Non-Hindus may have problem accepting the definition of yoga as “a Hindu philosophy that teaches you how to control your body and mind in the belief that you can become united with the spirit of the universe in this way”; they may prefer the more temporal definition of yoga as “a system of exercises for your body and for controlling your breathing, used by people who want to become fitter or to relax”.

Devout Muslims truly believe that some aspects go against the basic tenets of Islam. The point is that their right to hold such a belief cannot be trampled upon. “All good things in life” cannot be imposed upon people against their will. People have to be persuaded into accepting them. Yoga is amenable to be detached from religion. Maybe, yogic techniques can be adapted. Incidentally, true yogis transcend religious barriers and accommodate people of all religious persuasions in their mindscape and never speak ill of other faiths or feel threatened by them.

The planned massive demonstration of yoga drills at Rajpath in Delhi to mark Yoga Day will reduce the art and science of yoga to a mass exercise done to a plan to go over big with the world and gain an entry in the Guinness Book of World Records .

G David Milton

Maruthancode, Tamil Nadu

Fiasco by degrees

The fake degree produced by New Delhi Law Minister Jitendra Singh Tomar is highly reprehensible, to say the least. Chief Minister Arvind Kejriwal should take moral responsibility for appointing such a minister.

RK Sridharan

Chennai

Shackled leadership

In his article, ‘The alarming investment slide’, Yoginder K. Alagh (June 10) laments the steep decline in capital formation and advocates more investment. While it is good as far as it grows, an analysis of the causes of the decline would have provided greater insight.
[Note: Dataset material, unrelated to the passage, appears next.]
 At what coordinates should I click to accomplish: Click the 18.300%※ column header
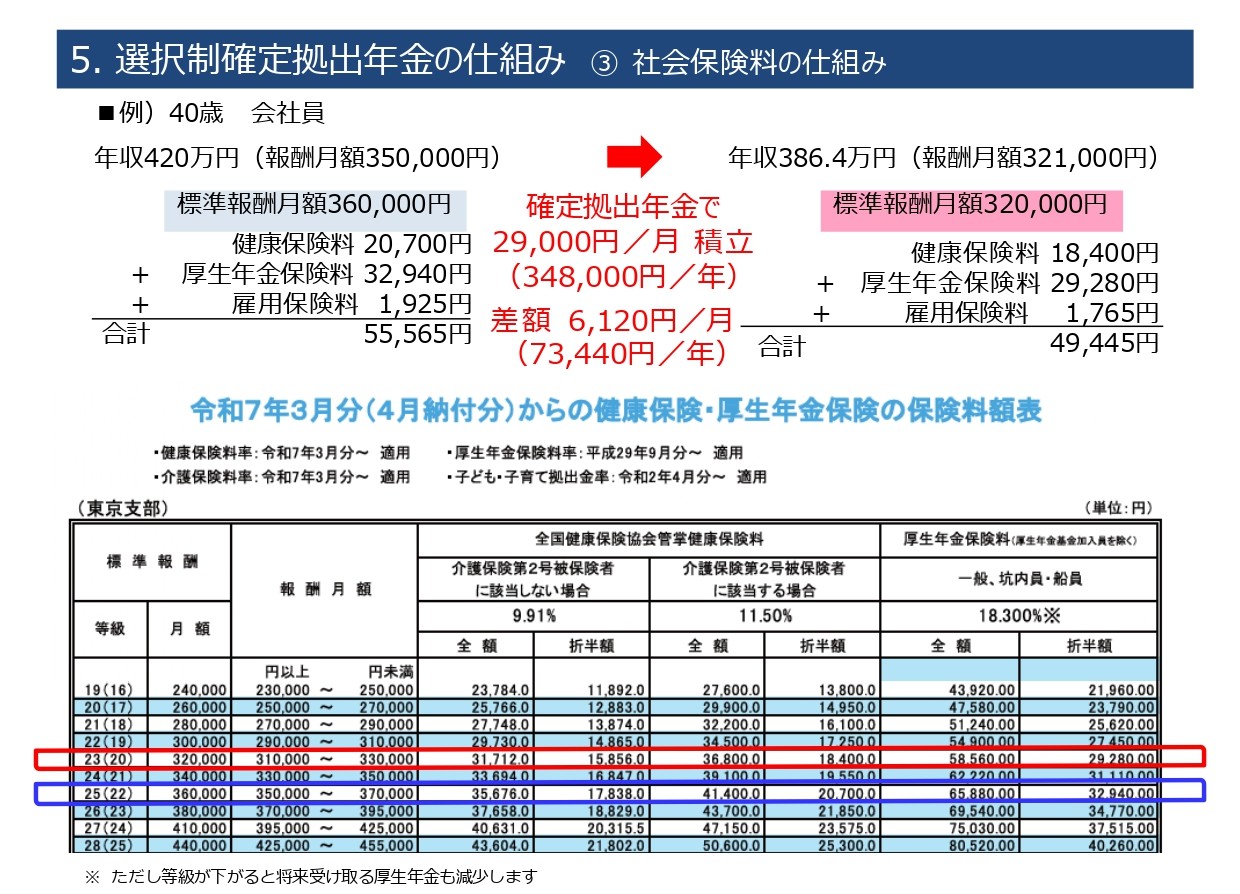1015,617
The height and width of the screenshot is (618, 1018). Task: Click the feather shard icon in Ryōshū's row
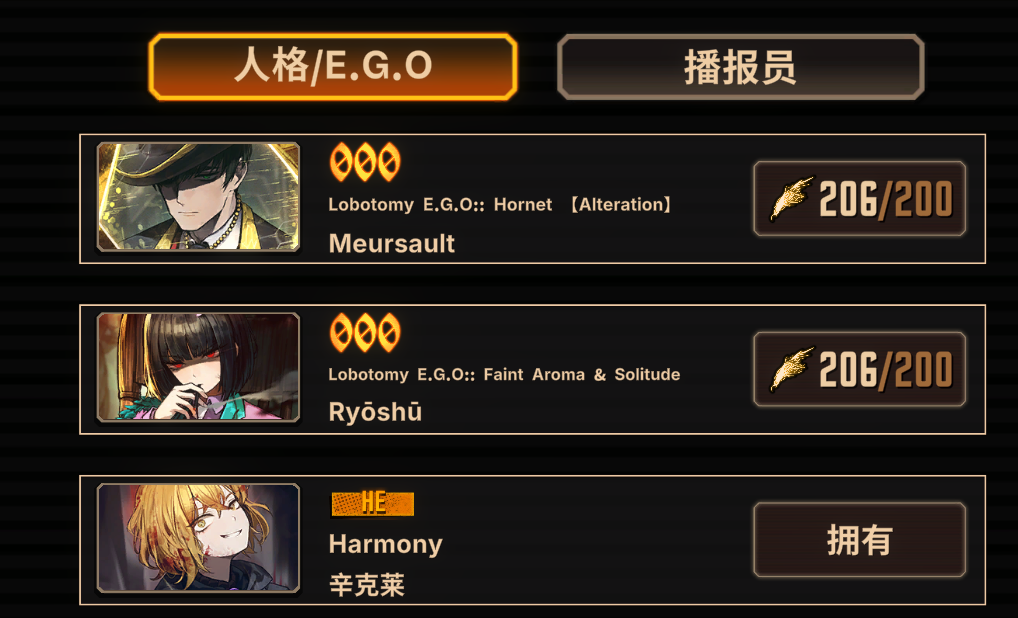point(791,369)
It is not always lack of funds; other factors also come in the way of prudent utilisation of funds available and even deter investors from putting their money in fresh endeavours. Some of these are land acquisition hurdles, skill gap, power problem, environment clearance, labour law blues, high cost of inputs affecting profitability, logistic issues, lack of demand (as evidenced by fall in revenues), transportation issues and bureaucratic procedures.

As an earlier study showed, about 33 per cent (135) of the BSE 461 companies have beaten the obstacles and registered growth in revenue as well as profits. Ultimately, it is the quality of leadership and teamwork which provides the competitive edge in adverse circumstances. This is something business leaders have to explore within the organisation instead of depending on the government for sops.

YG Chouksey

Pune

Erratum

Tamil author Rajesh Kumar’s book debuted on the newshunt app and not the newsstand aap, as wrongly headlined in the report, ‘Tamil author’s e-book debuts on newsstand app’ (June 10). The error is regretted.